Ticket #4594 (closed enhancement: wontfix)

Opened 7 weeks ago

Last modified 8 days ago

add 'auto cd new terminal' config option

Reported by: chrysos349 Owned by:
Priority: major Milestone:
Component: mc-core Version: master
Keywords: Cc: egmont, laurent.pinchart@…
Blocked By: Blocking:
Branch state: no branch Votes for changeset:

Description

I am among the few users who dislike the new behavior introduced in the ticket #3088 (https://midnight-commander.org/ticket/3088), which is enabled by default with no option to disable it.

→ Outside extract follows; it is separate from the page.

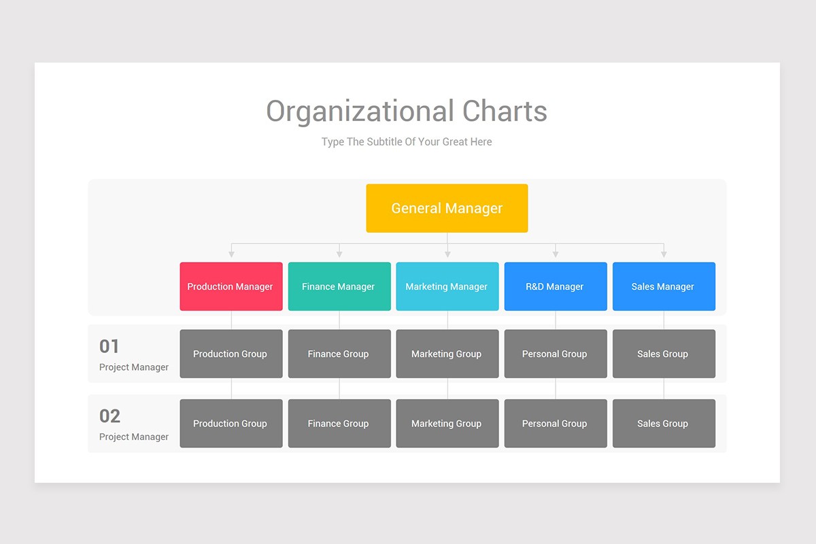
Task: Select the blue R&D Manager box
Action: (x=555, y=286)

I would like to request an option for Midnight Commander to ignore the OSC 7 sequence, ensuring that all my tabs open to $HOME. Please consider adding this configuration option.

P.S. egmont did all the work to make the patch possible; I merely voiced my concerns here. :P

Attachments

add-auto-cd-new-terminal-conf-option.patch (3.2 KB) - added by chrysos349 7 weeks ago.

Change History

Changed 7 weeks ago by chrysos349

comment:1 Changed 6 weeks ago by zaytsev

  • Status changed from new to closed
  • Resolution set to wontfix
  • Milestone Future Releases deleted

I explained why I don't want an option in #3088.

Also, it seems wrong to do it in mc. If you don't like mc reporting OSC 7, then you won't like other software like vim doing it. So the right place to configure this would be the terminal emulator.

Finally, Egmont suggested a workaround (cd to $HOME in the profile) if your terminal doesn't have this option and you don't want to implement it. Why wouldn't you want to implement this solution?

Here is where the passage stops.